Segment Start: Input data

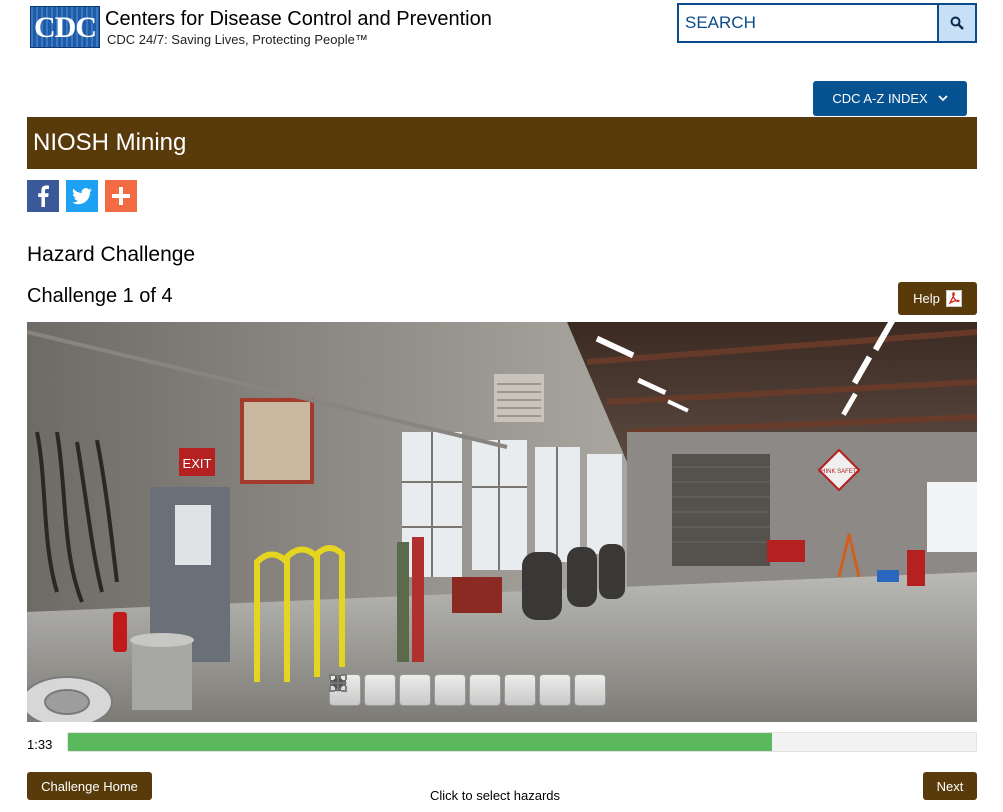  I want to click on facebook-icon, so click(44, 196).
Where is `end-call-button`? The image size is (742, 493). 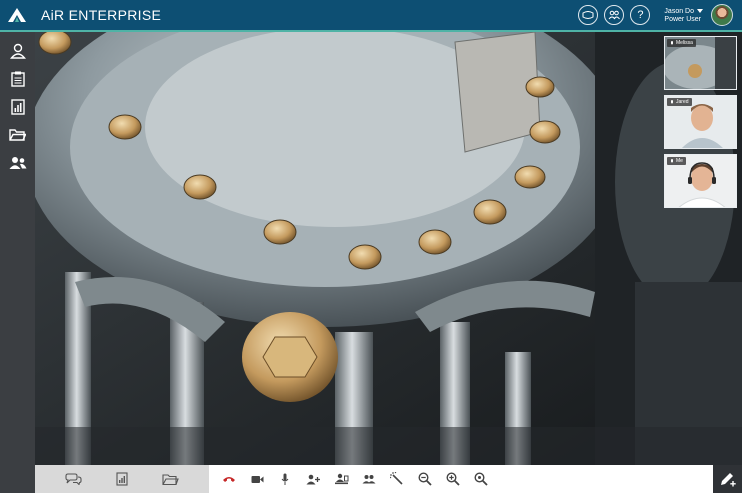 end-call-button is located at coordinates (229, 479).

Segment End: Input data
Segment Start: Input data

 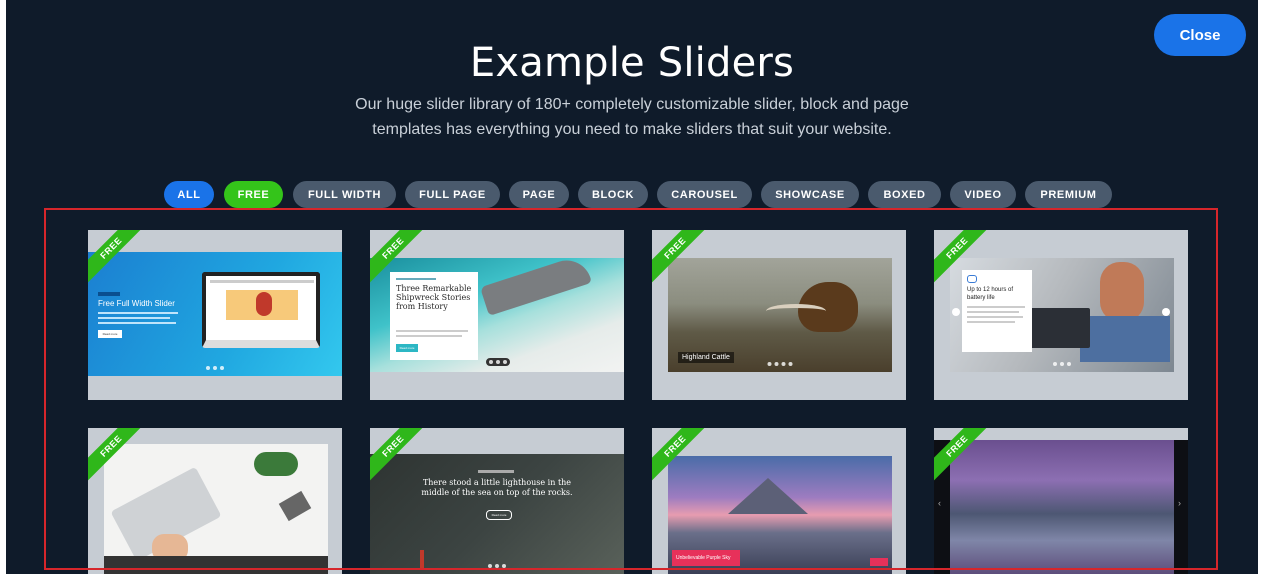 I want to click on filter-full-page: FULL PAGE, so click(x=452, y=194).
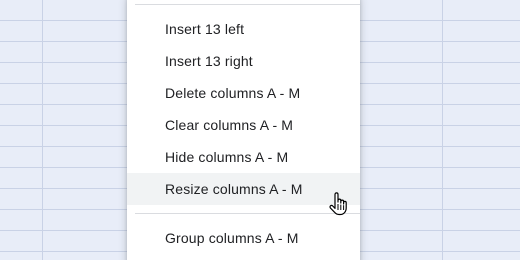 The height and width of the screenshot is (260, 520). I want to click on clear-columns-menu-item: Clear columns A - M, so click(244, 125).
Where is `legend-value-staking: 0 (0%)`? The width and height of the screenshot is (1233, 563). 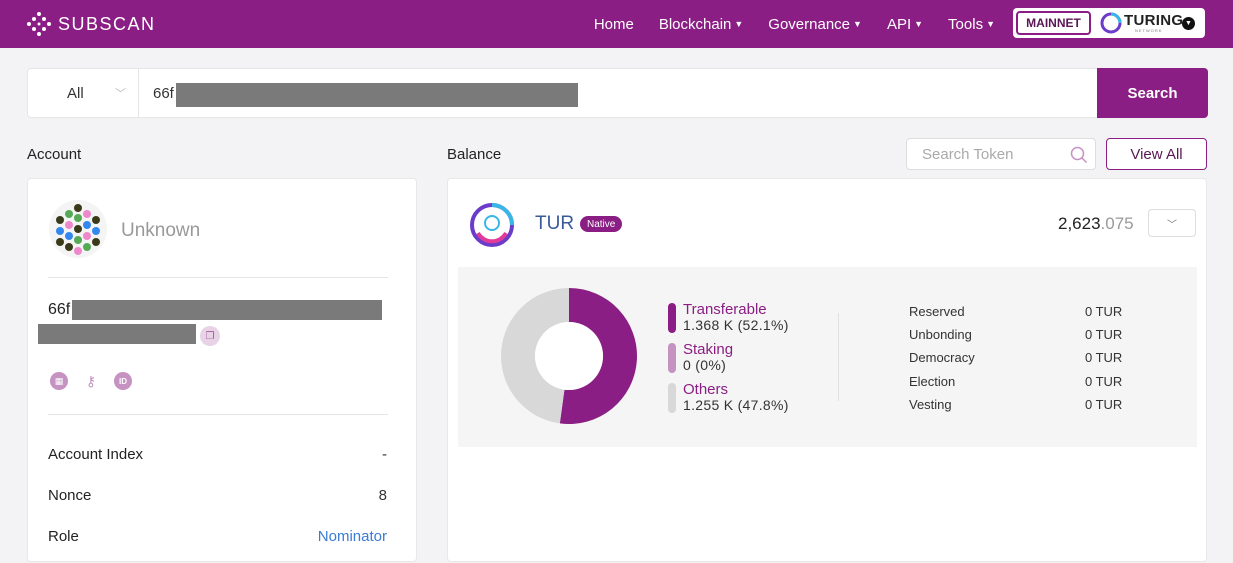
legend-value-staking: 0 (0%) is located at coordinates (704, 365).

Segment End: Input data

Reproduce the items starting at the line that contains "is (1233, 563)." and ending at the line that contains "legend-value-staking: 0 (0%) is", with both of those lines included. Leave the pictures out of your answer.

§ **Written reply**:
Where is `legend-value-staking: 0 (0%)`? The width and height of the screenshot is (1233, 563). 
legend-value-staking: 0 (0%) is located at coordinates (704, 365).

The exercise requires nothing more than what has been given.